We had our ups and downs like any other similar organisation. I can well recall our battle with the Lord's Day Observance Society. In 1937 the Show had moved to the August Bank holiday and was proceeding nicely when a man from the aforementioned society appeared in front of me and warned me in the presence of a police inspector that we would be taken to court for charging admission to the grounds on a Sunday. The inspector pointed out that the Show was billed as a Flower Show with a free band concert on the Saturday and Monday, but on the Sunday it became a Band Concert with a free flower show. (One was allowed to charge for a band concert on a Sunday, but not for a flower show). At this the man from the Lord's Day Observance Society became abusive and refused to leave until the inspector threatened to throw him into the lake.

This photograph from Paul Nix that subsequently
came to light shows another view of the Lenton
cot. The plaque above reads as follows: Lenton
& District Cot inaugurated in 1900 by the Lenton
Priory Football Club now supported by the
Lenton Horticultural Society.

We did our own catering and my wife organised a gallant band of helpers in this mammoth task. One memorable occasion occurred when a policeman brought a young boy to our office. The policeman had watched the boy collect up trays of tea, left on the grass while their 'owners' watched an event in the arena. He had then been taking them back to claim the two shillings deposit. When stopped he had amassed one pound and eight shillings.

Tickets for the Show bought in advance were always slightly cheaper than at the gate. When shown at the entrance, the procedure was to tear the ticket in two and hand half of it back. On one occasion a lady came and informed us that the tickets were being retained at the gate and a lad periodically sent off along the road to sell them at the pre-show rate. The money was then being pocketed. An emergency meeting was called at which the 'gate committee' proceeded to walk out on us. Fortunately I found ten volunteers from the TocH to take over.

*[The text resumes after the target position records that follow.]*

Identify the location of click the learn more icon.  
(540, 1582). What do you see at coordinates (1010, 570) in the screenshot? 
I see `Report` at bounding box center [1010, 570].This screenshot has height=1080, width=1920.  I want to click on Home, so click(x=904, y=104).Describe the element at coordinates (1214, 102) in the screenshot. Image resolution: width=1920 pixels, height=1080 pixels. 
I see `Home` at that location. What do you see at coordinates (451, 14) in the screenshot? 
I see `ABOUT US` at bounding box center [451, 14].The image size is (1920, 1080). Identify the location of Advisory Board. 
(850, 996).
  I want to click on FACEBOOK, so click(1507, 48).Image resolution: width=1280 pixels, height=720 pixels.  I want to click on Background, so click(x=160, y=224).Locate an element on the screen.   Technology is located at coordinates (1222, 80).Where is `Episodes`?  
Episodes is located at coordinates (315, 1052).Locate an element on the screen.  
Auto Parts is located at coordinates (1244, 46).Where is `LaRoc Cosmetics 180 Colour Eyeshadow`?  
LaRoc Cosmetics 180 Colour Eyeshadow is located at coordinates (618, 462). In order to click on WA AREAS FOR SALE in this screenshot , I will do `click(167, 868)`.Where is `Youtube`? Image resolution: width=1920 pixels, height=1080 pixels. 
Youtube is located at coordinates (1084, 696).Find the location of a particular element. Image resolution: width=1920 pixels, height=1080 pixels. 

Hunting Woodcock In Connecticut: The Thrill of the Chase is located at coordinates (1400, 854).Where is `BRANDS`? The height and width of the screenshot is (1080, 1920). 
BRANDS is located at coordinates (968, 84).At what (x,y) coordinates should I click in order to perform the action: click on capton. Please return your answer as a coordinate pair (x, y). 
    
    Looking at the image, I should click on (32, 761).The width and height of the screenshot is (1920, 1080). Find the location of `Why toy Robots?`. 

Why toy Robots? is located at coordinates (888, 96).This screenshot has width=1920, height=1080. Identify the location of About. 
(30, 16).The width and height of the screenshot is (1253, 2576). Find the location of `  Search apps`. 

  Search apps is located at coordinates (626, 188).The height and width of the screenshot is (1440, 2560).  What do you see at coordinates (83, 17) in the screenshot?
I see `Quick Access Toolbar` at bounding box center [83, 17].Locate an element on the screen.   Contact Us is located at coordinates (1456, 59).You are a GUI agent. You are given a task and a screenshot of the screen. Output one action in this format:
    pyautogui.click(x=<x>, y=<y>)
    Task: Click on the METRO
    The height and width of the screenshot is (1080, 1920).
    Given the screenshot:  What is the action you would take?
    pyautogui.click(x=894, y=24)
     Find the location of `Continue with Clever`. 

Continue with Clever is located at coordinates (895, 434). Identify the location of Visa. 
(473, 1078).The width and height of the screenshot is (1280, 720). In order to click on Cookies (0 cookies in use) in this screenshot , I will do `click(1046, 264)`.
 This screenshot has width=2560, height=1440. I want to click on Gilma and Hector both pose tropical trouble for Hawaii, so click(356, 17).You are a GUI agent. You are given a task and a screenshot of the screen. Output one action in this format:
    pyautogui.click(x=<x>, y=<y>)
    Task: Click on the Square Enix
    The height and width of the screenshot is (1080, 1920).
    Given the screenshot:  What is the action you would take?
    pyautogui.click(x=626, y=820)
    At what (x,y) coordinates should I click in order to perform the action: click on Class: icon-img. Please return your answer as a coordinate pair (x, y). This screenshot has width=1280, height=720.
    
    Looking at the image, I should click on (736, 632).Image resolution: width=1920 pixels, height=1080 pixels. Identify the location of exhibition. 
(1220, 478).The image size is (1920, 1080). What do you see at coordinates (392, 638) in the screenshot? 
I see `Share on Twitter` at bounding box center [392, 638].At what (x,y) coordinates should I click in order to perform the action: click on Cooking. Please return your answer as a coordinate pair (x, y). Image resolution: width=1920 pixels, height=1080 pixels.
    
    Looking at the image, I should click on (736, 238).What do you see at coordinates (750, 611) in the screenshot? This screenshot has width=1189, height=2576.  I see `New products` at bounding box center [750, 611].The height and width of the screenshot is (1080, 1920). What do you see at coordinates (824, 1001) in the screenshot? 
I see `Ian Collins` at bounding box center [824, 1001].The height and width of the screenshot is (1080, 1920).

In 1939 we mounted our most spectacular attraction in the form of a mock air raid. Having cleared the cellars of The Empire, The Hippodrome and The Theatre Royal of all their old scenery, four men were engaged to erect what eventually looked like a castle with houses either side of it. Behind all this we dumped 400 tons of inflammable rubbish that we had collected. An explosives expert came and wired up a series of explosive devices behind the scenery. On the day three aircraft from Hendon came up to Nottingham and flew over Lenton as though on a bombing raid. At the appointed moment the siren sounded and the aircraft arrived 'firing' machine guns and 'bombing' the set. The volunteer men and women who had been positioned to make it look like an ordinary street scene then played their part to make it look quite authentic. The explosives man sat high up in a tree detonating his charges to imitate the bombs and setting off series of smaller charges to create the machine gun fire. As the first 'bomb' went off, a policeman set fire to all the rubbish and there was a terrific blaze, which kept the fire brigade busy for the rest of the evening. The whole thing was set up to demonstrate how the emergency services and the ARP 's would cope in the event of an enemy raid. It all felt most realistic. Afterwards it took us three weeks to clear away all the debris and cart off the forty five tons of sand put down to protect the grass.

A final note - In going through all the newspaper accounts of the Flower Show we have come across an instance of 'Chinese Whispers'. In 1929 a Flower Show official wrongly stated that the Show was the 27th when in fact it was only the 25th. Each year thereafter the two extra years were always included and by 1937 a further three had erroneously been added on. This mistaken belief continued to the end, such that it was reported that 'the (1950) Show was the 43rd to be held in the Society's history'. To put the matter right our own calculations only allow for a total of thirty-eight shows.